» **Exercise directions**
Every line with the word "click" in it should be extracted from the data that follows.

Records excerpted from a collection
_ _ _

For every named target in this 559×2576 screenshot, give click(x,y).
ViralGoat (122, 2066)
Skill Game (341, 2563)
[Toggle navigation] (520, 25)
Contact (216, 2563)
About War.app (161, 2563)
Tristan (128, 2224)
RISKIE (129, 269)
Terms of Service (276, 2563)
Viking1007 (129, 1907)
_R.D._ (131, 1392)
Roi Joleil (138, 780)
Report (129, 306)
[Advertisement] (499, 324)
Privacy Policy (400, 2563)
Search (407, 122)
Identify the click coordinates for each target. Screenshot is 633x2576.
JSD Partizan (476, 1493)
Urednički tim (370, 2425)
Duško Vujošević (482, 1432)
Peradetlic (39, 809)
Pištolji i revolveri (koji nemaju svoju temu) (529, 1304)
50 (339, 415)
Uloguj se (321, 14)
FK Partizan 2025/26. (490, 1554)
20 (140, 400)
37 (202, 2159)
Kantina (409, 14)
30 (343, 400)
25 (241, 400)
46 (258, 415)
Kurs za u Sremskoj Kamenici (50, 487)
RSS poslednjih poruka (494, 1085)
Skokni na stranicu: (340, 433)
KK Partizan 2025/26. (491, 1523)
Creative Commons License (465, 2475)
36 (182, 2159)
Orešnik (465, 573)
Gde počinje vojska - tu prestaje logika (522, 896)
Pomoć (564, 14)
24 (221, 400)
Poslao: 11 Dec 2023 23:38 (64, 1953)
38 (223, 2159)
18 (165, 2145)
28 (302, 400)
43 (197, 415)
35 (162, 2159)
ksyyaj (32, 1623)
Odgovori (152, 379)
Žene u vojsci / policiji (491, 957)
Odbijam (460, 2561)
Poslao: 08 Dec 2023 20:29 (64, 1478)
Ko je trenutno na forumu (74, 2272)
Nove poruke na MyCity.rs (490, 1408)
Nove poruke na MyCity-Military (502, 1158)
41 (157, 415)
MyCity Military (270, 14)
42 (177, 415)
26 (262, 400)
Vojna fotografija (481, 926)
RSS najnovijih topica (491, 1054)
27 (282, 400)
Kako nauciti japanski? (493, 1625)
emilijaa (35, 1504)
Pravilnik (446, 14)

_ _ _

» **Problem solution**
For every named target in this 559×2576 screenshot, give click(x,y).
Identify the click coordinates for each target. Screenshot is 633x2576.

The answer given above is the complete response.